### Exercises
1. Using the passage on DSIFT similarity, answer these:
(a) What is the guided filter equivalent to when the guided image differs from the input image?
(b) Why are r_s and ε_s set to small values?
(c) What is the constant c₂ for?
2. Summarize the passage on DSIFT similarity in two sentences.
3. Carry on the passage on DSIFT similarity from the point where it stops.

2.2.1. DSIFT Similarity

As an effective edge-preserving filter, guided filter f_G(^.) is determined by the input image I_i and guided image I_g, and the specific filtering process is defined as

I_{o} = f_{G} (I_{i}, I_{g}, r, ε)

(7)

where I_o is the filtering output, and r and ε are the filtering radius and regularization parameter, respectively. In addition, when I_g is different from I_i, guided filter is equivalent to the structure transfer filter, that is, I_o will retain the strong edge information of I_g, and the size of r and ε limits the strength of the retained edge information.

According to the characteristic, we first choose the multi-exposure source images {I_k}(k = 1, 2, ..., K) as the filtering input, and the fused image I_f is used as the guided image. Thus, a set of pseudo multi-exposure images with the strong edge information of fused image are constructed and denoted as

{I_{k}^{d, s}} (k = 1, 2, \dots, K)

. At the same time, in order to eliminate the influence caused by filtering, I_k is selected as the input image and guided image once again to generate a set of filtered multi-exposure source images

{I_{k}^{r, s}} (k = 1, 2, \dots, K)

. The above filtering process can be expressed as

\begin{array}{l} I_{k}^{r, s} = f_{G} (I_{k}, I_{k}, r_{s}, ε_{s}) \\ I_{k}^{d, s} = f_{G} (I_{k}, I_{f}, r_{s}, ε_{s}) \end{array}

(8)

where r_s and ε_s are set as the small values to guarantee that the constructed pseudo multi-exposure images retain all edge information of fused image.

Then, DSIFT descriptor is applied to each pixel point in

I_{k}^{r, s}

and

I_{k}^{d, s}

, and the related DSIFT feature with the dimension of M is extracted, which can be defined as

\begin{array}{l} D_{k, 1 : M}^{r, s} = f_{D} (I_{k}^{r, s}) \\ D_{k, 1 : M}^{d, s} = f_{D} (I_{k}^{d, s}) \end{array}

(9)

where

D_{k, 1 : M}^{r, s}

and

D_{k, 1 : M}^{d, s}

are the obtained DSIFT feature of the k-th source image and pseudo image after filtering, respectively. f_D(^.) is the operator for calculating DSIFT feature, and M is the dimension of feature.

Finally, DSIFT feature similarity between

I_{k}^{r, s}

and

I_{k}^{d, s}

is calculated to measure the detail loss or pseudo contour in the fused image, which is expressed as

D_{SIM}^{k, 1 : M} = \frac{2 D_{k, 1 : M}^{r, s} \cdot D_{k, 1 : M}^{d, s} + c_{2}}{D_{k, 1 : M}^{r, s}^{2} + D_{k, 1 : M}^{d, s}^{2} + c_{2}}

(10)

where

D_{SIM}^{k, 1 : M}

is the obtained k-th DSIFT similarity map, and c₂ is a constant to control the denominator not to be zero.

### Records
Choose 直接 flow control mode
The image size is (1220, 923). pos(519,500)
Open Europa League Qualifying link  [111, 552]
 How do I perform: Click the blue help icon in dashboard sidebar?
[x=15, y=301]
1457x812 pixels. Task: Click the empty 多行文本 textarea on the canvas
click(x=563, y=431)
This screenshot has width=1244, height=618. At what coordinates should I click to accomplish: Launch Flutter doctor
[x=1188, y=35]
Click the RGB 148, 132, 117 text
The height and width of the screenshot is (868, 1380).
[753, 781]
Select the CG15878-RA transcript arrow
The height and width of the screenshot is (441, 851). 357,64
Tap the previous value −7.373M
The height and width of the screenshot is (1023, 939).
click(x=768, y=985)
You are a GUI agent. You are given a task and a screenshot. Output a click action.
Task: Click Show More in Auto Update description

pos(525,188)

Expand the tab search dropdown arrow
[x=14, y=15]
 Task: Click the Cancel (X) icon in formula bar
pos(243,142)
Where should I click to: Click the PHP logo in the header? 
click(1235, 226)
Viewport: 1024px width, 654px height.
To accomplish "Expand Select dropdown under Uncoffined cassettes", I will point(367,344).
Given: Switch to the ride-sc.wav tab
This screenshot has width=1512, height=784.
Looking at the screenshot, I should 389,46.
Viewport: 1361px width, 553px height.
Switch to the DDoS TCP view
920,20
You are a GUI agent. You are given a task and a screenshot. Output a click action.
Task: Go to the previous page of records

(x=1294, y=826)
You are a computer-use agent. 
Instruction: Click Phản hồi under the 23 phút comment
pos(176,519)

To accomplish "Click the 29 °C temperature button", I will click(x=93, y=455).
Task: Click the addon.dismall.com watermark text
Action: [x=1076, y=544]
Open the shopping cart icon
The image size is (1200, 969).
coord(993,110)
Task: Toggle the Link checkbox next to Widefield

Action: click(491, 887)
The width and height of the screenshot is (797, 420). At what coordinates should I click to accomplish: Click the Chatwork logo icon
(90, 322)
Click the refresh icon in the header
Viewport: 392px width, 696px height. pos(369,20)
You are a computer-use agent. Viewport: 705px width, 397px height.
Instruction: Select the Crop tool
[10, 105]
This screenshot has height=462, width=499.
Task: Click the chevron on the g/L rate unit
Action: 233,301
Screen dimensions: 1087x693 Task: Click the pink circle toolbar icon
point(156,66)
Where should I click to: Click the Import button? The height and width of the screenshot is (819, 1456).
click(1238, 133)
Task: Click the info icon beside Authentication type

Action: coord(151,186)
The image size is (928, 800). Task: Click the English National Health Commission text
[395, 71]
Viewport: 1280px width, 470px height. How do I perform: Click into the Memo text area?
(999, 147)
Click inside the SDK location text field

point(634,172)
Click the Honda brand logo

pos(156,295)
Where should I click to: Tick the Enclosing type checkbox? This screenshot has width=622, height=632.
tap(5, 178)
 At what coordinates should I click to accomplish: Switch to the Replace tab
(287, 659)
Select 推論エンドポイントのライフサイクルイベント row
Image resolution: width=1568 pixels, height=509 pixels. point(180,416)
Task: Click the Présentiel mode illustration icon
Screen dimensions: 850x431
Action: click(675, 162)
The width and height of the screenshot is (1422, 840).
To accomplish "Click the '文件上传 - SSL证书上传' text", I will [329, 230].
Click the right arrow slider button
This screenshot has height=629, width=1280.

### Results for each task
1.
(a) It is equivalent to the structure transfer filter.
(b) They are set small to guarantee that the constructed pseudo multi-exposure images retain all edge information of the fused image.
(c) c₂ keeps the denominator from being zero.

2. A guided filter, which acts as a structure transfer filter when the guided image differs from the input, is used with the fused image as the guide to build pseudo multi-exposure images carrying its strong edge information, and with each source image as its own guide to produce filtered multi-exposure source images. DSIFT features are then extracted at each pixel of both sets, and their similarity is calculated to measure detail loss or pseudo contour in the fused image.

3.
Since

D_{SIM}^{k, 1 : M}

symbolizes the edge distortion areas of fused image in different gradient orientations, the final k-th DSIFT similarity map

D_{SIM}^{k}

can be computed by the simple average operation.

D_{SIM}^{k} = \frac{1}{M} \sum_{m = 1}^{M} D_{SIM}^{k, m}

(11)

where m is the dimension index of the k-th DSIFT similarity map.

Furthermore, we define the Gauss exposure weighting function

f_{E}^{s} (\cdot)

to integrate all DSIFT similarity maps under different exposure levels, and it is expressed as

f_{E}^{s} = \exp (- \frac{{(L_{k}^{s} - 0.5)}^{2}}{2 σ^{2}})

(12)

D_{SIM} = \sum_{k = 1}^{K} D_{SIM}^{k} \cdot f_{E}^{s}

(13)

where

L_{k}^{s}

is a set of images after smoothing source images I_k by the mean filter with the window size of 7 × 7, and it is mainly based on the spatial consistency principle. Specially, DSIFT similarity map is calculated from

I_{k}^{r, s}

and

I_{k}^{d, s}

with smaller smoothness level, thus the corresponding weight should be also smooth in space.

D_{SIM}

is the aggregated DSIFT similarity map, and the final DSIFT similarity feature is simply calculated by the mean operation for

D_{SIM}

.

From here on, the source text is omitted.